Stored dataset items
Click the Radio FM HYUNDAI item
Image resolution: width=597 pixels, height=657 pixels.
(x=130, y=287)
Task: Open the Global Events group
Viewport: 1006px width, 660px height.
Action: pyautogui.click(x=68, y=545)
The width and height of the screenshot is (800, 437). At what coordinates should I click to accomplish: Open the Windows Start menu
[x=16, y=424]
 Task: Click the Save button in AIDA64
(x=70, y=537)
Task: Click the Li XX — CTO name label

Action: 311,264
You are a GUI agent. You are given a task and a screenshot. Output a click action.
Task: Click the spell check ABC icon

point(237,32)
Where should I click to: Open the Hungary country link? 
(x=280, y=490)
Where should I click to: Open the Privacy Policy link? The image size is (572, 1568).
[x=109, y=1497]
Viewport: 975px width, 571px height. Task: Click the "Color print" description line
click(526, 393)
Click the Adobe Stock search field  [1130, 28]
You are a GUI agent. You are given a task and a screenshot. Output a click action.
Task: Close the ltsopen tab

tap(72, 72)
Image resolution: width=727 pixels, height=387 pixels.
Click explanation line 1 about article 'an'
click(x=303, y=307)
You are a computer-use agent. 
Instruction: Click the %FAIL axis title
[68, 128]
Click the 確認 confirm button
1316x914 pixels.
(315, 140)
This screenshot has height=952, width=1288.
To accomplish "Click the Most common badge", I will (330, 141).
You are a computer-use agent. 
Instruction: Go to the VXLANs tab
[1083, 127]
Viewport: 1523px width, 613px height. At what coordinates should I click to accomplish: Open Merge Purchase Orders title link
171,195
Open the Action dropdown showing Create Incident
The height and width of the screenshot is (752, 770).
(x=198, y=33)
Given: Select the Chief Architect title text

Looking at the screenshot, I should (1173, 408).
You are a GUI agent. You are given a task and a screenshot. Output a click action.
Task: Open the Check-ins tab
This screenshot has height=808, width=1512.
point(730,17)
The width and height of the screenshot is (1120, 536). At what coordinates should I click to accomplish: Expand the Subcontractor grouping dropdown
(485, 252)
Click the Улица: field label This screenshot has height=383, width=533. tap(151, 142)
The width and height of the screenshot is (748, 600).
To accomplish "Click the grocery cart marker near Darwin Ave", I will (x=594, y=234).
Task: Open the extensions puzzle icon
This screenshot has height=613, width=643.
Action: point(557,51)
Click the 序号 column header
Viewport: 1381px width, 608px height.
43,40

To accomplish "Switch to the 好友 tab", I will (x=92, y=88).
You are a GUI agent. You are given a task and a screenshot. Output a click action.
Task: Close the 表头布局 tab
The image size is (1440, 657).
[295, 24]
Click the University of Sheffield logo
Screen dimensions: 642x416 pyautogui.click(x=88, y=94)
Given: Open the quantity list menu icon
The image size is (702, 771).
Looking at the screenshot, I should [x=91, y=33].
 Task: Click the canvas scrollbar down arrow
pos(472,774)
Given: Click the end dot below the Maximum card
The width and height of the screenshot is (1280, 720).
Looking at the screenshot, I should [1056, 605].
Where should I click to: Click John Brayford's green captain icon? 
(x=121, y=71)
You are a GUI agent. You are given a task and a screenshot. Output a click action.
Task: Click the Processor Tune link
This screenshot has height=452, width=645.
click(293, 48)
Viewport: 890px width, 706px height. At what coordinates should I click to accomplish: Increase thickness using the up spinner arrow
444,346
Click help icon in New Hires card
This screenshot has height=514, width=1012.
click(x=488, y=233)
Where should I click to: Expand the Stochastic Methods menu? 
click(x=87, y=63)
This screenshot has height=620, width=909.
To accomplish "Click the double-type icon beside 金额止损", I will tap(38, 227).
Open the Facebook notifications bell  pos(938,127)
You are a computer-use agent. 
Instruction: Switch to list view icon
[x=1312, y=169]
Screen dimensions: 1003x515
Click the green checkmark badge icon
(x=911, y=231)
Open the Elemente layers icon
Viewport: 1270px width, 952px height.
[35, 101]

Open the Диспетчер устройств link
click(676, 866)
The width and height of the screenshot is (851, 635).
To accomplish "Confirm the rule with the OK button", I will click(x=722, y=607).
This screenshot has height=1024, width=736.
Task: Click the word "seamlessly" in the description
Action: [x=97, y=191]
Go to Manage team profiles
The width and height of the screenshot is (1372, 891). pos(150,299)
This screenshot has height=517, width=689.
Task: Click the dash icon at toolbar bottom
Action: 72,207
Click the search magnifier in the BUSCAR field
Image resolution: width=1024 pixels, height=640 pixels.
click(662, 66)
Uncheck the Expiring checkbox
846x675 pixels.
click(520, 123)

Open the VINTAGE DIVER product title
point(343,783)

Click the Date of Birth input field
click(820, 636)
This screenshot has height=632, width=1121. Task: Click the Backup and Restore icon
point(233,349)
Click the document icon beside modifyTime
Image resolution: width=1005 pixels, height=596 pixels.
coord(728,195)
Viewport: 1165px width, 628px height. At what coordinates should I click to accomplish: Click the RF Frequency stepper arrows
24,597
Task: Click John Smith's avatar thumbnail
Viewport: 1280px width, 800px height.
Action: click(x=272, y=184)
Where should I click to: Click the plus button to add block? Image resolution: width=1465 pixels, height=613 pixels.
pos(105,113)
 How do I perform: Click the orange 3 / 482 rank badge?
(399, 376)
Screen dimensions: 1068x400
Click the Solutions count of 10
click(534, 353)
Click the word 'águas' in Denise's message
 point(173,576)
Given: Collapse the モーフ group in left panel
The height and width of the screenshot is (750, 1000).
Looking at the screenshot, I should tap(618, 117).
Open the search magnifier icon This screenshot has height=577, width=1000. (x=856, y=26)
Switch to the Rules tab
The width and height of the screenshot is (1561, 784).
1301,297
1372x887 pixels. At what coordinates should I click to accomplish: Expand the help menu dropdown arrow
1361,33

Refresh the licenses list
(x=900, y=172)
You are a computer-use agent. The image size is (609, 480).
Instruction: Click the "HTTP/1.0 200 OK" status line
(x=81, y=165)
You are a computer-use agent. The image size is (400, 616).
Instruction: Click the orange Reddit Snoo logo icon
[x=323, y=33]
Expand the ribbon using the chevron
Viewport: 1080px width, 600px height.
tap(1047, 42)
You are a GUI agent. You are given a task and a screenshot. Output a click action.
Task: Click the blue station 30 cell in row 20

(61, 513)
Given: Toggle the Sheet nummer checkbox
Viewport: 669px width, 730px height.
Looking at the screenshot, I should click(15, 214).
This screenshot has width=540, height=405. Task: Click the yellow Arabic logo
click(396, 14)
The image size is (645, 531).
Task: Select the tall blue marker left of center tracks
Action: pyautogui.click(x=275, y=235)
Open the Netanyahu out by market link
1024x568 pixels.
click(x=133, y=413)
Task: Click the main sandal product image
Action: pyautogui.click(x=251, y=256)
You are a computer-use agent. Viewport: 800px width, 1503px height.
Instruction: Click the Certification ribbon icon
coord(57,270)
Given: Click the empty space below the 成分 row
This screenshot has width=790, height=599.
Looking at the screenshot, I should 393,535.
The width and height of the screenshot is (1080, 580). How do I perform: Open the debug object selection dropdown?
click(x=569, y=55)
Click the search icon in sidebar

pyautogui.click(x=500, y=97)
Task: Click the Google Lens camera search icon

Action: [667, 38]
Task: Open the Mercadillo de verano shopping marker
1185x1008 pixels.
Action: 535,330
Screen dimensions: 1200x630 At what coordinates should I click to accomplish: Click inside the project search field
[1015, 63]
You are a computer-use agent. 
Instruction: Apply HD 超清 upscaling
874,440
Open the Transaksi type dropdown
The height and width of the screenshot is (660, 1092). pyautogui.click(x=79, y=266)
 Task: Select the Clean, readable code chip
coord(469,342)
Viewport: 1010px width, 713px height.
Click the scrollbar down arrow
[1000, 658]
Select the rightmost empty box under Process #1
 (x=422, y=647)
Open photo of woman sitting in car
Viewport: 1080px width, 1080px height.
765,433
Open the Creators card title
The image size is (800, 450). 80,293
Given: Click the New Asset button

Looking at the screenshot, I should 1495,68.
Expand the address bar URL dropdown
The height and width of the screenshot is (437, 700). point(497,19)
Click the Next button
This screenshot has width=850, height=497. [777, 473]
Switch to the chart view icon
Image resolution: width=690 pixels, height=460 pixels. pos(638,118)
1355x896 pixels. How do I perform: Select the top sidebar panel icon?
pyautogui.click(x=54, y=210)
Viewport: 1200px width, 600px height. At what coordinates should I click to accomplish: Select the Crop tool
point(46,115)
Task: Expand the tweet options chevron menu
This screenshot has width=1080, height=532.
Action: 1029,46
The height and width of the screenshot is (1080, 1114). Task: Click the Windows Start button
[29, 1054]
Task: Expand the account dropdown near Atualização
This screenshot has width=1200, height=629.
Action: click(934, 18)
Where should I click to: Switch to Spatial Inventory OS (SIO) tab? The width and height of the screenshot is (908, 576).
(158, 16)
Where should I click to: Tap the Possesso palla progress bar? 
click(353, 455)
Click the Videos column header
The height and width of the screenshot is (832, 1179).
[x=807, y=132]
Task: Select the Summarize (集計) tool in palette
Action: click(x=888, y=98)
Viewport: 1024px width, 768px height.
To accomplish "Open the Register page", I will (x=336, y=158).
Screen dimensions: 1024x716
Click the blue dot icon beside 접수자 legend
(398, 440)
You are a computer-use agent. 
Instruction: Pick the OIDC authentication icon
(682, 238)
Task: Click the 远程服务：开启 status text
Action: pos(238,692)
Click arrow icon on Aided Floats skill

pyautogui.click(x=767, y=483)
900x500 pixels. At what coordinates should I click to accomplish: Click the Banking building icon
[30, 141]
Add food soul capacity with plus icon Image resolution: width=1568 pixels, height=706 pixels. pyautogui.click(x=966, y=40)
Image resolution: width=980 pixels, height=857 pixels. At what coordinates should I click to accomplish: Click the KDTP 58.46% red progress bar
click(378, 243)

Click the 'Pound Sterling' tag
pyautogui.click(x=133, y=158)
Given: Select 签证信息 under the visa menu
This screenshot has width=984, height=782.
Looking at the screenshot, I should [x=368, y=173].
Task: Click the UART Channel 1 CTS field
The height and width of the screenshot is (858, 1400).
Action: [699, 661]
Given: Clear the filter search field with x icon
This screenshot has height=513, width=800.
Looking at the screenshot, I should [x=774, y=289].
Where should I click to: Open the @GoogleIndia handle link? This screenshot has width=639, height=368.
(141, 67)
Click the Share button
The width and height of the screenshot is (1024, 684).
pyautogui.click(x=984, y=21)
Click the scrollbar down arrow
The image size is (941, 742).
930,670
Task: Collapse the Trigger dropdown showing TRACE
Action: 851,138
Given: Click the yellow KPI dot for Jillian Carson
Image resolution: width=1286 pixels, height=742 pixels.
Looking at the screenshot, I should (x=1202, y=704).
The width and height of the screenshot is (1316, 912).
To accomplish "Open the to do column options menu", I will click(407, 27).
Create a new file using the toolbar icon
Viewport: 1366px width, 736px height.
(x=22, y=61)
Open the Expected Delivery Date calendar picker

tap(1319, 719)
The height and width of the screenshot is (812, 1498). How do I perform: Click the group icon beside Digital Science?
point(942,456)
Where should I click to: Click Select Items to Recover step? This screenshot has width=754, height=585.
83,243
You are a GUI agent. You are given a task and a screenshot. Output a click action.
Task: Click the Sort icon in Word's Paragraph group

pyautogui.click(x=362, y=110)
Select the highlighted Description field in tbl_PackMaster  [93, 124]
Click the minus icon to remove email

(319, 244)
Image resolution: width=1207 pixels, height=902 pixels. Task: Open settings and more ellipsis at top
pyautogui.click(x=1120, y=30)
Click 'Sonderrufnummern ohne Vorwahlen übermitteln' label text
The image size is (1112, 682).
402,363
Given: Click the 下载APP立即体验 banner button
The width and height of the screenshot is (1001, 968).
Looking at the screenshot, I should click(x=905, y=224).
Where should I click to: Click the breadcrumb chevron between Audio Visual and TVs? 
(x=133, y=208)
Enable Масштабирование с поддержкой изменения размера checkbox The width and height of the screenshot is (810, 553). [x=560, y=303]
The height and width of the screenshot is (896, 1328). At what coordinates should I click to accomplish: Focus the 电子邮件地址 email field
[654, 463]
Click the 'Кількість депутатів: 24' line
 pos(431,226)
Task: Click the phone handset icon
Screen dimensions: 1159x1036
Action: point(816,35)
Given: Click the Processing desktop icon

• **EXERCISE DETAILS**:
Will you return exactly the lines above from the one with "Click the blue dot icon beside 접수자 legend" down to the one with "Task: Click the UART Channel 1 CTS field", counting both as part of the range?

• **TASK RESPONSE**:
Click the blue dot icon beside 접수자 legend
(398, 440)
You are a computer-use agent. 
Instruction: Pick the OIDC authentication icon
(682, 238)
Task: Click the 远程服务：开启 status text
Action: pos(238,692)
Click arrow icon on Aided Floats skill

pyautogui.click(x=767, y=483)
900x500 pixels. At what coordinates should I click to accomplish: Click the Banking building icon
[30, 141]
Add food soul capacity with plus icon Image resolution: width=1568 pixels, height=706 pixels. pyautogui.click(x=966, y=40)
Image resolution: width=980 pixels, height=857 pixels. At what coordinates should I click to accomplish: Click the KDTP 58.46% red progress bar
click(378, 243)

Click the 'Pound Sterling' tag
pyautogui.click(x=133, y=158)
Given: Select 签证信息 under the visa menu
This screenshot has width=984, height=782.
Looking at the screenshot, I should [x=368, y=173].
Task: Click the UART Channel 1 CTS field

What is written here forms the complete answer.